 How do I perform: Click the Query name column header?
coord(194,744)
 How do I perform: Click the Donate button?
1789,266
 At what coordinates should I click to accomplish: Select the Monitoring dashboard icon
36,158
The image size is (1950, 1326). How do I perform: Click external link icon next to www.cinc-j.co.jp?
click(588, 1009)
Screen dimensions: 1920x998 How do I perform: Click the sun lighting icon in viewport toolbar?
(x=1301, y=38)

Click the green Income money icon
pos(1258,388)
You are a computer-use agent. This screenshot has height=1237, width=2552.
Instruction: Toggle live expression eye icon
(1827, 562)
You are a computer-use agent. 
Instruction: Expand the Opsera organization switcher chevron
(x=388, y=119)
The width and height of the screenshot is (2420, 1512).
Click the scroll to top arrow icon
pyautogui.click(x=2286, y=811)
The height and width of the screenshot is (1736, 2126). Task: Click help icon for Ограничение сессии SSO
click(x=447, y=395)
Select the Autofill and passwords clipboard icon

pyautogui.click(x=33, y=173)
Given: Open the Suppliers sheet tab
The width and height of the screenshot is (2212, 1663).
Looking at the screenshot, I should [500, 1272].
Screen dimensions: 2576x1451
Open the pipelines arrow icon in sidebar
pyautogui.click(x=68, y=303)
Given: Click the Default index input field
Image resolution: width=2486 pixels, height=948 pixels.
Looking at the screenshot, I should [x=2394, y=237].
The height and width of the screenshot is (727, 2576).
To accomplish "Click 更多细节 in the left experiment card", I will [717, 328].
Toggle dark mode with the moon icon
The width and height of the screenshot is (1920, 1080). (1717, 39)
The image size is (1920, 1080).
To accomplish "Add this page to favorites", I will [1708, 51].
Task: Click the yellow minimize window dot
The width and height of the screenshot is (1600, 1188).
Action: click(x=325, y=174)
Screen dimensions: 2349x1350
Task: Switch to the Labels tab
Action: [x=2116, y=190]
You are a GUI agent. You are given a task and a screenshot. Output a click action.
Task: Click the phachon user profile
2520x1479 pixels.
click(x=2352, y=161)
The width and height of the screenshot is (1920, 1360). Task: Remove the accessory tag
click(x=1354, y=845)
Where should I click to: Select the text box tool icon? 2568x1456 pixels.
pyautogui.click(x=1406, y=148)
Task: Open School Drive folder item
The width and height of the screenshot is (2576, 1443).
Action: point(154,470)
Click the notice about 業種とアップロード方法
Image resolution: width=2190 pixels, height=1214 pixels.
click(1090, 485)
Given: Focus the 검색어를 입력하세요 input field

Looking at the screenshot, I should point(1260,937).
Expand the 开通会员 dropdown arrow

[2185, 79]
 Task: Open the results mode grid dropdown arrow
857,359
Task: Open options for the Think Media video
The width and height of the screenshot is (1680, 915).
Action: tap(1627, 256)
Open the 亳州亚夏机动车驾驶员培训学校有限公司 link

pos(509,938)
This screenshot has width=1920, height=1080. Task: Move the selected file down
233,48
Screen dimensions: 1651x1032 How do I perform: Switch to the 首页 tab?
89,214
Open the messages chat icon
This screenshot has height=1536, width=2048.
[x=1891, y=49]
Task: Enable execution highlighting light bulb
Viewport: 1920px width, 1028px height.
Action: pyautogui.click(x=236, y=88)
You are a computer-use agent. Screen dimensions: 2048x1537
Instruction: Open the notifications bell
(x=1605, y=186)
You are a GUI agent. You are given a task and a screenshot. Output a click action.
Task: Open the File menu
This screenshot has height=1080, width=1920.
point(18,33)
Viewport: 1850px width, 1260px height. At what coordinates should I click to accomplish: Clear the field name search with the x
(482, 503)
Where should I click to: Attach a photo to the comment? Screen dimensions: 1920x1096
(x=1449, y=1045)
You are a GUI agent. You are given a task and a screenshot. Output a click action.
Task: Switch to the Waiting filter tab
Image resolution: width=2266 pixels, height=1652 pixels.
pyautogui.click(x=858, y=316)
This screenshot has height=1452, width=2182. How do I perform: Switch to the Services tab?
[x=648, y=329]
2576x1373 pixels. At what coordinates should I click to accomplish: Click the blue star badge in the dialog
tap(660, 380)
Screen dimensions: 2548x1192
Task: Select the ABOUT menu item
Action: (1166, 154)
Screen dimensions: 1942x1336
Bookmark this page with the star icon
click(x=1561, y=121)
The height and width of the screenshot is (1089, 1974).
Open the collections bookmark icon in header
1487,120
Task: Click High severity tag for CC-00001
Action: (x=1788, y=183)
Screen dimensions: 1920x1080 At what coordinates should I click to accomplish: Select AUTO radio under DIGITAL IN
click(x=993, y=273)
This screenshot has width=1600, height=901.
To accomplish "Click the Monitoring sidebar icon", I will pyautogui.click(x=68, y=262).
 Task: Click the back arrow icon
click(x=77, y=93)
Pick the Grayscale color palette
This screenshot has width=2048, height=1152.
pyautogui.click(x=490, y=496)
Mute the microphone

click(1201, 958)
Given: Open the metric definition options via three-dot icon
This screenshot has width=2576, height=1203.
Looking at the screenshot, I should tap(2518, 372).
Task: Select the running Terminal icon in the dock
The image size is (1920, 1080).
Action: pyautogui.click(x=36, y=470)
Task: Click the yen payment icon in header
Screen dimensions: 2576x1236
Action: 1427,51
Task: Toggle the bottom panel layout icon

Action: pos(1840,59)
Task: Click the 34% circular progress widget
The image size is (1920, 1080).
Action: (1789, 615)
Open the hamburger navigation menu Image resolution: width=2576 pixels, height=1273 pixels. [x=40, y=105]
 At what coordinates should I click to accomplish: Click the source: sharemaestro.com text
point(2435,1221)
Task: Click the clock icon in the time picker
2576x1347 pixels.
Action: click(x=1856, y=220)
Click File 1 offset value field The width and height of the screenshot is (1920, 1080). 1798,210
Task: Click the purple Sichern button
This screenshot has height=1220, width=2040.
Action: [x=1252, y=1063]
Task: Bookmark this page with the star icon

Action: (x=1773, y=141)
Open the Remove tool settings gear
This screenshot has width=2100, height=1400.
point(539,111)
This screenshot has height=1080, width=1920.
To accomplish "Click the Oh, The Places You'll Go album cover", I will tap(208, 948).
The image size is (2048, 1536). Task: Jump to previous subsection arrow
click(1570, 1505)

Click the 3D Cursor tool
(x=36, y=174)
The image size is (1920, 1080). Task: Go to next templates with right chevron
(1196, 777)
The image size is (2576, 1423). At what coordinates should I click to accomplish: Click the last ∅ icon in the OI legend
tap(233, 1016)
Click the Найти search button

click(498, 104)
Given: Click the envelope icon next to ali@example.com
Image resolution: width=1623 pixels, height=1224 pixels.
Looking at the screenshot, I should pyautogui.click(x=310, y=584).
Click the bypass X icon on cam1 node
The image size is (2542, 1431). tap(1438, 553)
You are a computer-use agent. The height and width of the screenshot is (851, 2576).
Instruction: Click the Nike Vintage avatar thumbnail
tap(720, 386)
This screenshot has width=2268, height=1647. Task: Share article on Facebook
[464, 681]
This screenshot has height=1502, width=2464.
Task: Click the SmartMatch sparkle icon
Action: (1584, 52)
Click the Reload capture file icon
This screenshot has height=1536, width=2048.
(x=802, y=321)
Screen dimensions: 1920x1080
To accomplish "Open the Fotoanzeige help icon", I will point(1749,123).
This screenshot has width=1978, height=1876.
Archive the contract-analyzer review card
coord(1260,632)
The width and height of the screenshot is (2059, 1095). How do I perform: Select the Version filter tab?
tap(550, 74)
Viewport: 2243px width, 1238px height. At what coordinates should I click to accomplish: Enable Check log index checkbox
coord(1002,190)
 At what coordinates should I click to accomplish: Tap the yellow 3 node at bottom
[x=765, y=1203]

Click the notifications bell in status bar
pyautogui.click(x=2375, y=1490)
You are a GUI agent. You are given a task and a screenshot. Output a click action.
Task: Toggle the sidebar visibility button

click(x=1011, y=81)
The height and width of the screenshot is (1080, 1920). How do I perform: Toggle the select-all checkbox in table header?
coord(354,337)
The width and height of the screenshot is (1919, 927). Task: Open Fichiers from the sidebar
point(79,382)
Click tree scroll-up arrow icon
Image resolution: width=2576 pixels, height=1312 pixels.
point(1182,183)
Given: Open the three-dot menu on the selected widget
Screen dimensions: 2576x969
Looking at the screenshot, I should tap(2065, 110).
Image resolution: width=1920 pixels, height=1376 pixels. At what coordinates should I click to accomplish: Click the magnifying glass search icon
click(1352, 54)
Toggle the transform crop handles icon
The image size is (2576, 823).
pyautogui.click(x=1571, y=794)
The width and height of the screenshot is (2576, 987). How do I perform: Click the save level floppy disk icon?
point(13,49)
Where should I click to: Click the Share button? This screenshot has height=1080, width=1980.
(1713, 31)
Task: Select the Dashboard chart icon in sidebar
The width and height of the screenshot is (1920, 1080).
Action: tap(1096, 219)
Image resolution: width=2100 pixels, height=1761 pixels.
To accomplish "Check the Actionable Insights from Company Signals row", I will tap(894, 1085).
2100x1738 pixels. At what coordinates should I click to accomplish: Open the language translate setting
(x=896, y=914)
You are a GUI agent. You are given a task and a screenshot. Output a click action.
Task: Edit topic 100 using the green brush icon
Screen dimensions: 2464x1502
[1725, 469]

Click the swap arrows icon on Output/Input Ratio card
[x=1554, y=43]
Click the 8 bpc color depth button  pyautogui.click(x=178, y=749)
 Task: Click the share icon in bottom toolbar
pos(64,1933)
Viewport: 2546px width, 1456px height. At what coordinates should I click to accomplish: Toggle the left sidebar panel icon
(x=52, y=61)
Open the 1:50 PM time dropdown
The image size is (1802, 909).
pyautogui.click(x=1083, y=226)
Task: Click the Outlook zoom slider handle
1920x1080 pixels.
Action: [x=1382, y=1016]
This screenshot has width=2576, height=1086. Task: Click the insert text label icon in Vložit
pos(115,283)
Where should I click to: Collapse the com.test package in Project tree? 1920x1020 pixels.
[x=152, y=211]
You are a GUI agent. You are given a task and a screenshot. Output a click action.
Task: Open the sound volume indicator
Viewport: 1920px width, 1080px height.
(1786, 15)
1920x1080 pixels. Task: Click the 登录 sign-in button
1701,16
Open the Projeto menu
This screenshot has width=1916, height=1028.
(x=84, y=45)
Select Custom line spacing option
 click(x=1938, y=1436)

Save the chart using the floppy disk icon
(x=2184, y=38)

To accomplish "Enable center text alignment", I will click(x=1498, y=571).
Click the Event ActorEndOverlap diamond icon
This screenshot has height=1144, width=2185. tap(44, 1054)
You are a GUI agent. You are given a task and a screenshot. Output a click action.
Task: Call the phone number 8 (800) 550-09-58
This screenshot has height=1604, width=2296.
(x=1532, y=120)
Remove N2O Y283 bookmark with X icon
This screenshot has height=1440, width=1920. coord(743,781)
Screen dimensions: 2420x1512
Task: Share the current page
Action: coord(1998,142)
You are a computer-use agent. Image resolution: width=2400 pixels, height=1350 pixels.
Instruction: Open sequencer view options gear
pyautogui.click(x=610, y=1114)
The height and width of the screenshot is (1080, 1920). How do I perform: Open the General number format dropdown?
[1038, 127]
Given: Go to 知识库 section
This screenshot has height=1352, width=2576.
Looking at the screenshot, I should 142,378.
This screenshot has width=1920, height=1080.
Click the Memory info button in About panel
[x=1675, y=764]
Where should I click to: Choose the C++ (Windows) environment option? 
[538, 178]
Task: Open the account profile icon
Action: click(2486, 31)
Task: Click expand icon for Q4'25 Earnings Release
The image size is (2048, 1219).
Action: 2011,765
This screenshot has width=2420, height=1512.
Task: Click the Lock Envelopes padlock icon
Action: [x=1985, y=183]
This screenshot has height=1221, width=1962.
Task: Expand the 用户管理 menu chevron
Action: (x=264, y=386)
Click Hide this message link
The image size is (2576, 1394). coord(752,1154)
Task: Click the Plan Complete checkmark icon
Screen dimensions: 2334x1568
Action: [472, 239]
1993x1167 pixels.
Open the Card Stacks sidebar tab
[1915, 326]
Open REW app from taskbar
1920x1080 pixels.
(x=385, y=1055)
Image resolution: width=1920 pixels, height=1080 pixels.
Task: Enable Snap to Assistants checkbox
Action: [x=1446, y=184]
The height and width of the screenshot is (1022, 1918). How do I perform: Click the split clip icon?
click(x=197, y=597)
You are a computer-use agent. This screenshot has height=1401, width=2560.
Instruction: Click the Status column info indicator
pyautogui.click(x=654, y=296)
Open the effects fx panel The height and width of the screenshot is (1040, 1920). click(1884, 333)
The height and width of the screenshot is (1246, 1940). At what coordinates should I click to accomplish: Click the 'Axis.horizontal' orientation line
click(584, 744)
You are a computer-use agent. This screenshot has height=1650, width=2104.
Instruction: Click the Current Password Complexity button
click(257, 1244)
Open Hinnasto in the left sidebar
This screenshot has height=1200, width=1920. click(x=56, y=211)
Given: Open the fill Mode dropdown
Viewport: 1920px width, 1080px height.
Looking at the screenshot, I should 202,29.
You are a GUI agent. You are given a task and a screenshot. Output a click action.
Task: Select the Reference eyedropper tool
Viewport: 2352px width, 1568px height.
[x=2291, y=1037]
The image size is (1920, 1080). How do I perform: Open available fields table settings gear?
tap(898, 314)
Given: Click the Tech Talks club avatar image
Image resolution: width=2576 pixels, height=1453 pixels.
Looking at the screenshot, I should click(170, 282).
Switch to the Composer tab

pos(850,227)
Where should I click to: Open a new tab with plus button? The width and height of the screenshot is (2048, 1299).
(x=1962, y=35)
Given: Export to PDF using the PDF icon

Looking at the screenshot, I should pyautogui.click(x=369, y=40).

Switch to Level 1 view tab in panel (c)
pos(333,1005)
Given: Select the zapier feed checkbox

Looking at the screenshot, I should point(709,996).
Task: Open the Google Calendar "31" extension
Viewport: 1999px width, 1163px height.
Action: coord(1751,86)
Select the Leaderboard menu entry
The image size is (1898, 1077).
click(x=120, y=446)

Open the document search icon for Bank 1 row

- **EXERCISE**:
Going back to the entries above, set down exactly the lines that begin at the one with "The height and width of the screenshot is (1736, 2126)." and end at the one with "The height and width of the screenshot is (727, 2576).", both included, and nothing else.

- **ANSWER SPACE**:
The height and width of the screenshot is (1736, 2126). Task: Click help icon for Ограничение сессии SSO
click(x=447, y=395)
Select the Autofill and passwords clipboard icon

pyautogui.click(x=33, y=173)
Given: Open the Suppliers sheet tab
The width and height of the screenshot is (2212, 1663).
Looking at the screenshot, I should [500, 1272].
Screen dimensions: 2576x1451
Open the pipelines arrow icon in sidebar
pyautogui.click(x=68, y=303)
Given: Click the Default index input field
Image resolution: width=2486 pixels, height=948 pixels.
Looking at the screenshot, I should [x=2394, y=237].
The height and width of the screenshot is (727, 2576).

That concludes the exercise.